------ DATA SECTION ------

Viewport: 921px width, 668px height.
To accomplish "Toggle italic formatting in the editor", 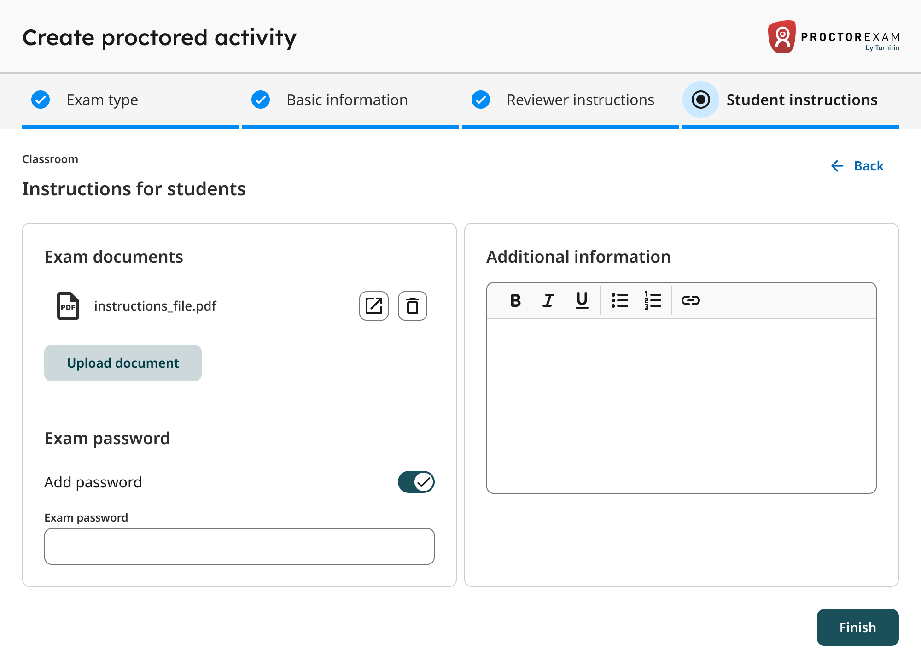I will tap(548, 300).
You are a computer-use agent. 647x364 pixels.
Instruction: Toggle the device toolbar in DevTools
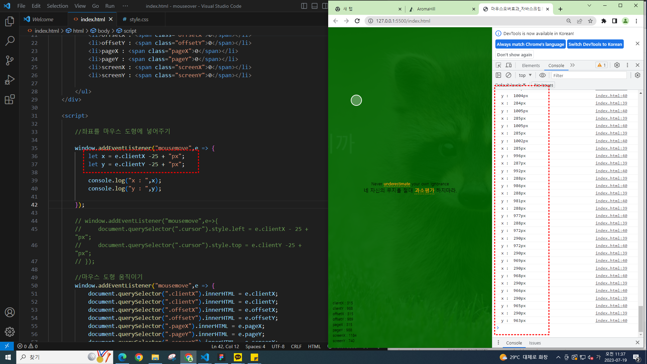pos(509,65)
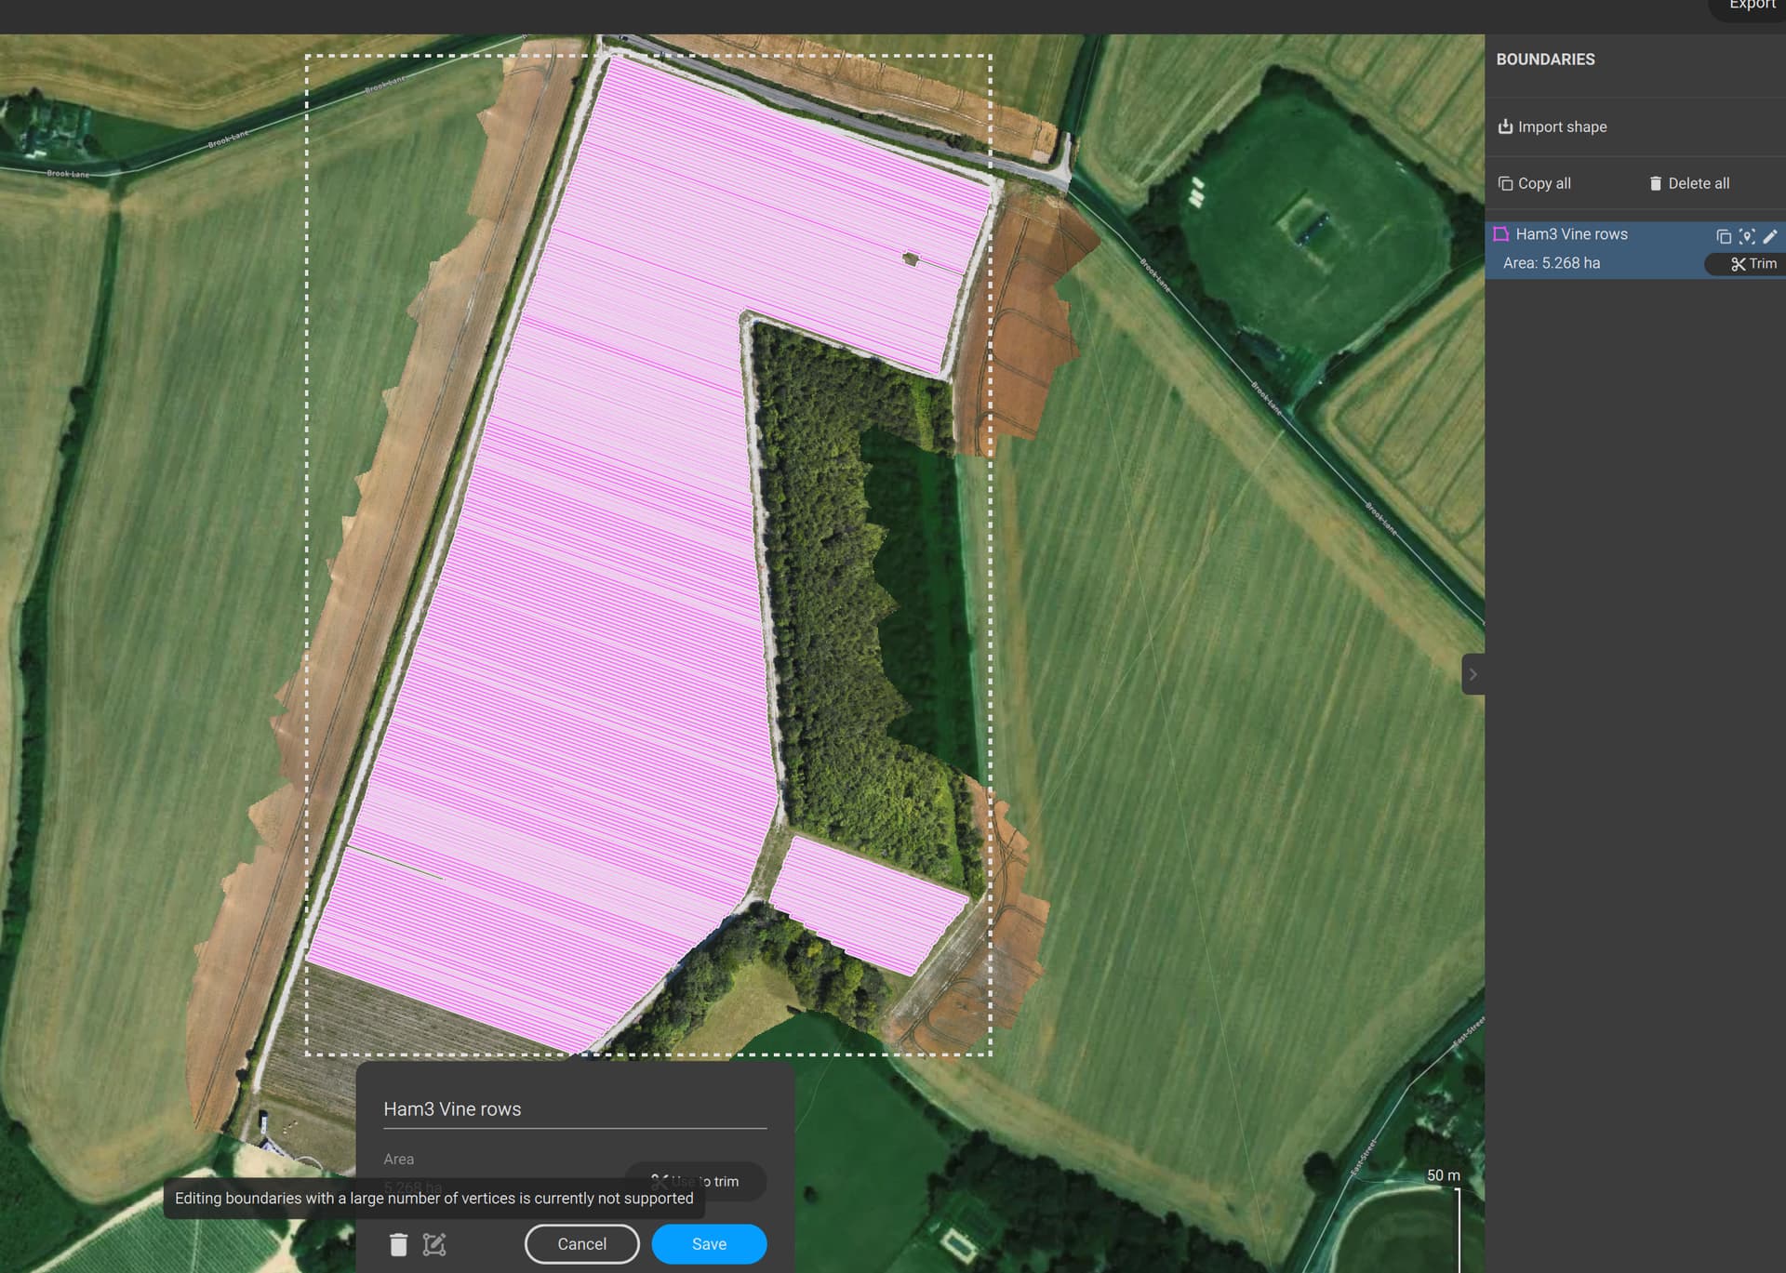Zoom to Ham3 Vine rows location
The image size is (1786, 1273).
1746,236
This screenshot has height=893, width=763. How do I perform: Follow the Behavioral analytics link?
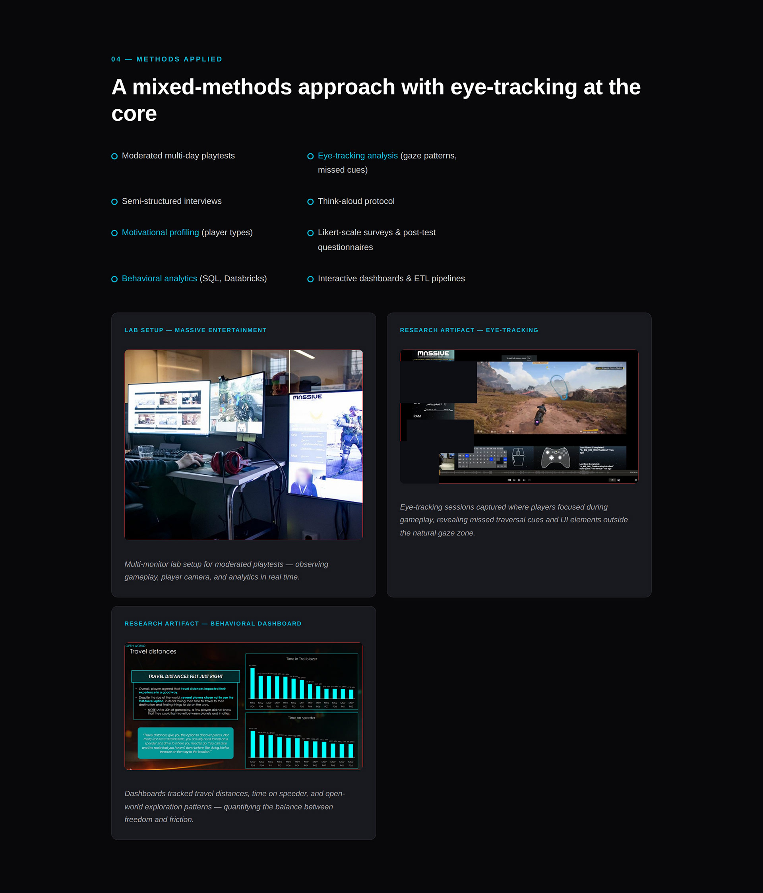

------

Go through the data and show each line that holds "height".

● **RESPONSE**:
Viewport: 921px width, 668px height.
This screenshot has height=893, width=763. How do I perform: Follow the Behavioral analytics link?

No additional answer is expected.